• **BRIEF**: Repeat every record below exactly as written.
*** Opening DATA SHOWN ***
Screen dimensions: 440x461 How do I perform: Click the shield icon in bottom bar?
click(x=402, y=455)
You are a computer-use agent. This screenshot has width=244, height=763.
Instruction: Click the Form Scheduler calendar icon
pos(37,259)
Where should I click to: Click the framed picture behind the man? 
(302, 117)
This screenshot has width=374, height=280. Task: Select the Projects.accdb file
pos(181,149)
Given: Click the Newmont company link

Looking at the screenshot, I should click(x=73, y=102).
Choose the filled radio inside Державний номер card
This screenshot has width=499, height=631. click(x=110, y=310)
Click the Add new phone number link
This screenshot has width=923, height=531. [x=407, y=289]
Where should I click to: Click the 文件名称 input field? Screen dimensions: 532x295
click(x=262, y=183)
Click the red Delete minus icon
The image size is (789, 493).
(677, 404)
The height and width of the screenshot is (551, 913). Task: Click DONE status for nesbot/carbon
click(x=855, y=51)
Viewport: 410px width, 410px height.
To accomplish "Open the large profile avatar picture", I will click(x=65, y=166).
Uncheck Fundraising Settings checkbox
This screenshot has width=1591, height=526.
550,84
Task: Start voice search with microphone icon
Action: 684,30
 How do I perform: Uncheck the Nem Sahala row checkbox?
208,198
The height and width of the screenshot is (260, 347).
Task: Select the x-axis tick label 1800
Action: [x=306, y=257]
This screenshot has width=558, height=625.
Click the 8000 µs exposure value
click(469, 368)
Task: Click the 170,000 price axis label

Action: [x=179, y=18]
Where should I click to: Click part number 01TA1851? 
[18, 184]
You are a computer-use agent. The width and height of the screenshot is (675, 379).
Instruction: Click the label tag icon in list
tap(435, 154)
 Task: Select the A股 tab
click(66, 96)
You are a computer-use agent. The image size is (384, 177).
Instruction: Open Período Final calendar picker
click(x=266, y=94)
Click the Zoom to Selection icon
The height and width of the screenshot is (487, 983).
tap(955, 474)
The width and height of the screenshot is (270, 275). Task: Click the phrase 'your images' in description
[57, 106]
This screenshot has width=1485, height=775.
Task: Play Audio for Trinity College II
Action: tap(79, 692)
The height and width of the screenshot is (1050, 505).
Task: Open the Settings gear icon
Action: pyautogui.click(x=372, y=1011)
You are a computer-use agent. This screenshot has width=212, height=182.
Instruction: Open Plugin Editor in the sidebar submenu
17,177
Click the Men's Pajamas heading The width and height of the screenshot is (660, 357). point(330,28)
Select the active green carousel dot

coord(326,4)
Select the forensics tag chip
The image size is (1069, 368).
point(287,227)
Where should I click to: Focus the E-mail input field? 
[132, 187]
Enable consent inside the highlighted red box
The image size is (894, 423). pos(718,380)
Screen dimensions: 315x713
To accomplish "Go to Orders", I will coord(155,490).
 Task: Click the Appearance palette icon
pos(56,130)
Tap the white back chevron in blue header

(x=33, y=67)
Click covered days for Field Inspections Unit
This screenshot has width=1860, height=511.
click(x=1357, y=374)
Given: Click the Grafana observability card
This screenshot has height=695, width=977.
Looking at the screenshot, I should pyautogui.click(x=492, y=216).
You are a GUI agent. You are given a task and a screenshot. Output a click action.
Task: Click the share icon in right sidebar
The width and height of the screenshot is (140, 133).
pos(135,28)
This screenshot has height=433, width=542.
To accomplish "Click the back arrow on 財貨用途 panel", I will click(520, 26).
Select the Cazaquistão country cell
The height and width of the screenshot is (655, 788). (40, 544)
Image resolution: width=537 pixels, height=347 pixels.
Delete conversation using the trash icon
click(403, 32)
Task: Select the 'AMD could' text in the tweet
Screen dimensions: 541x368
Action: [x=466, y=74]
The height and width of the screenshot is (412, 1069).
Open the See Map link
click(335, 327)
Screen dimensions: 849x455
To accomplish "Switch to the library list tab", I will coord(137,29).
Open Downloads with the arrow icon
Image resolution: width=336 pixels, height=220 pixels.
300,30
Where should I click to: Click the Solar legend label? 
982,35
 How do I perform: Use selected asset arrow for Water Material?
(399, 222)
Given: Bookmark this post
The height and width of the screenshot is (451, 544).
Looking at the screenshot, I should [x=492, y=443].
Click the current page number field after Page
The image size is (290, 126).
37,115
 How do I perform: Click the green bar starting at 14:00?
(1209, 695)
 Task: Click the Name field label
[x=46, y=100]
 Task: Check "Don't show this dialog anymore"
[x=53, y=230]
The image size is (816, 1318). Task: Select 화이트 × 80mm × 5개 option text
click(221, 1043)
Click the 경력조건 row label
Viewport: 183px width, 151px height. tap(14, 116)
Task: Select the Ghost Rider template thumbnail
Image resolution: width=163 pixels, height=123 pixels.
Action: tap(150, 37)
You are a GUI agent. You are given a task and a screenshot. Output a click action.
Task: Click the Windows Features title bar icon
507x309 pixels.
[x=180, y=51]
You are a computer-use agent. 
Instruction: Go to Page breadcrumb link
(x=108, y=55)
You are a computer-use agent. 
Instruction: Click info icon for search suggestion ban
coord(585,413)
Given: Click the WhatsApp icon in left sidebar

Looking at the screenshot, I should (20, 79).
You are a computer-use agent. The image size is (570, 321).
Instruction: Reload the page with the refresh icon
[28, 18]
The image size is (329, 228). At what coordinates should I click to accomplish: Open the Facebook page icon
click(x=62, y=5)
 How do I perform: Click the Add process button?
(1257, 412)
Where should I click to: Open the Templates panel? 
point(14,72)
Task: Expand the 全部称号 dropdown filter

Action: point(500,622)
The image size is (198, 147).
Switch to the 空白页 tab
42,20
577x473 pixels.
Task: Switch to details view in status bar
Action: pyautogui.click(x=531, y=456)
*** Closing DATA SHOWN ***
• **COMPLETED EXERCISE**:
Screen dimensions: 440x461 How do I perform: Click the shield icon in bottom bar?
click(x=402, y=455)
You are a computer-use agent. This screenshot has width=244, height=763.
Instruction: Click the Form Scheduler calendar icon
pos(37,259)
Where should I click to: Click the framed picture behind the man? 
(302, 117)
This screenshot has width=374, height=280. Task: Select the Projects.accdb file
pos(181,149)
Given: Click the Newmont company link

Looking at the screenshot, I should click(x=73, y=102).
Choose the filled radio inside Державний номер card
This screenshot has width=499, height=631. click(x=110, y=310)
Click the Add new phone number link
This screenshot has width=923, height=531. [x=407, y=289]
Where should I click to: Click the 文件名称 input field? Screen dimensions: 532x295
click(x=262, y=183)
Click the red Delete minus icon
The image size is (789, 493).
(677, 404)
The height and width of the screenshot is (551, 913). Task: Click DONE status for nesbot/carbon
click(x=855, y=51)
Viewport: 410px width, 410px height.
To accomplish "Open the large profile avatar picture", I will click(x=65, y=166).
Uncheck Fundraising Settings checkbox
This screenshot has width=1591, height=526.
550,84
Task: Start voice search with microphone icon
Action: 684,30
 How do I perform: Uncheck the Nem Sahala row checkbox?
208,198
The height and width of the screenshot is (260, 347).
Task: Select the x-axis tick label 1800
Action: [x=306, y=257]
This screenshot has width=558, height=625.
Click the 8000 µs exposure value
click(469, 368)
Task: Click the 170,000 price axis label

Action: [x=179, y=18]
Where should I click to: Click part number 01TA1851? 
[18, 184]
You are a computer-use agent. The width and height of the screenshot is (675, 379).
Instruction: Click the label tag icon in list
tap(435, 154)
 Task: Select the A股 tab
click(66, 96)
You are a computer-use agent. The image size is (384, 177).
Instruction: Open Período Final calendar picker
click(x=266, y=94)
Click the Zoom to Selection icon
The height and width of the screenshot is (487, 983).
tap(955, 474)
The width and height of the screenshot is (270, 275). Task: Click the phrase 'your images' in description
[57, 106]
This screenshot has width=1485, height=775.
Task: Play Audio for Trinity College II
Action: tap(79, 692)
The height and width of the screenshot is (1050, 505).
Task: Open the Settings gear icon
Action: pyautogui.click(x=372, y=1011)
You are a computer-use agent. This screenshot has width=212, height=182.
Instruction: Open Plugin Editor in the sidebar submenu
17,177
Click the Men's Pajamas heading The width and height of the screenshot is (660, 357). point(330,28)
Select the active green carousel dot

coord(326,4)
Select the forensics tag chip
The image size is (1069, 368).
point(287,227)
Where should I click to: Focus the E-mail input field? 
[132, 187]
Enable consent inside the highlighted red box
The image size is (894, 423). pos(718,380)
Screen dimensions: 315x713
To accomplish "Go to Orders", I will coord(155,490).
 Task: Click the Appearance palette icon
pos(56,130)
Tap the white back chevron in blue header

(x=33, y=67)
Click covered days for Field Inspections Unit
This screenshot has width=1860, height=511.
click(x=1357, y=374)
Given: Click the Grafana observability card
This screenshot has height=695, width=977.
Looking at the screenshot, I should pyautogui.click(x=492, y=216).
You are a GUI agent. You are given a task and a screenshot. Output a click action.
Task: Click the share icon in right sidebar
The width and height of the screenshot is (140, 133).
pos(135,28)
This screenshot has height=433, width=542.
To accomplish "Click the back arrow on 財貨用途 panel", I will click(520, 26).
Select the Cazaquistão country cell
The height and width of the screenshot is (655, 788). (40, 544)
Image resolution: width=537 pixels, height=347 pixels.
Delete conversation using the trash icon
click(403, 32)
Task: Select the 'AMD could' text in the tweet
Screen dimensions: 541x368
Action: [x=466, y=74]
The height and width of the screenshot is (412, 1069).
Open the See Map link
click(335, 327)
Screen dimensions: 849x455
To accomplish "Switch to the library list tab", I will coord(137,29).
Open Downloads with the arrow icon
Image resolution: width=336 pixels, height=220 pixels.
300,30
Where should I click to: Click the Solar legend label? 
982,35
 How do I perform: Use selected asset arrow for Water Material?
(399, 222)
Given: Bookmark this post
The height and width of the screenshot is (451, 544).
Looking at the screenshot, I should [x=492, y=443].
Click the current page number field after Page
The image size is (290, 126).
37,115
 How do I perform: Click the green bar starting at 14:00?
(1209, 695)
 Task: Click the Name field label
[x=46, y=100]
 Task: Check "Don't show this dialog anymore"
[x=53, y=230]
The image size is (816, 1318). Task: Select 화이트 × 80mm × 5개 option text
click(221, 1043)
Click the 경력조건 row label
Viewport: 183px width, 151px height. tap(14, 116)
Task: Select the Ghost Rider template thumbnail
Image resolution: width=163 pixels, height=123 pixels.
Action: tap(150, 37)
You are a GUI agent. You are given a task and a screenshot. Output a click action.
Task: Click the Windows Features title bar icon
507x309 pixels.
[x=180, y=51]
You are a computer-use agent. 
Instruction: Go to Page breadcrumb link
(x=108, y=55)
You are a computer-use agent. 
Instruction: Click info icon for search suggestion ban
coord(585,413)
Given: Click the WhatsApp icon in left sidebar

Looking at the screenshot, I should (20, 79).
You are a computer-use agent. The image size is (570, 321).
Instruction: Reload the page with the refresh icon
[28, 18]
The image size is (329, 228). At what coordinates should I click to accomplish: Open the Facebook page icon
click(x=62, y=5)
 How do I perform: Click the Add process button?
(1257, 412)
Where should I click to: Open the Templates panel? 
point(14,72)
Task: Expand the 全部称号 dropdown filter

Action: point(500,622)
The image size is (198, 147).
Switch to the 空白页 tab
42,20
577x473 pixels.
Task: Switch to details view in status bar
Action: pyautogui.click(x=531, y=456)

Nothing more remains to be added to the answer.